The problem:
Retype the listing that follows, leaving nothing out.
(Beginning of Dataset entries)
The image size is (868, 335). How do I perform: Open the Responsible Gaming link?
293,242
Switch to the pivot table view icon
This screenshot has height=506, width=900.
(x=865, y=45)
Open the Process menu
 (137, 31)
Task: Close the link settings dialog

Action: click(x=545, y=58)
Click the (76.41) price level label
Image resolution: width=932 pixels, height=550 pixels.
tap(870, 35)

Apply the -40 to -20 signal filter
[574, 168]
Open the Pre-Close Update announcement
(End of Dataset entries)
Final answer:
The image size is (868, 335). How do I perform: Open the Responsible Gaming link?
293,242
Switch to the pivot table view icon
This screenshot has height=506, width=900.
(x=865, y=45)
Open the Process menu
 (137, 31)
Task: Close the link settings dialog

Action: click(x=545, y=58)
Click the (76.41) price level label
Image resolution: width=932 pixels, height=550 pixels.
tap(870, 35)

Apply the -40 to -20 signal filter
[574, 168]
Open the Pre-Close Update announcement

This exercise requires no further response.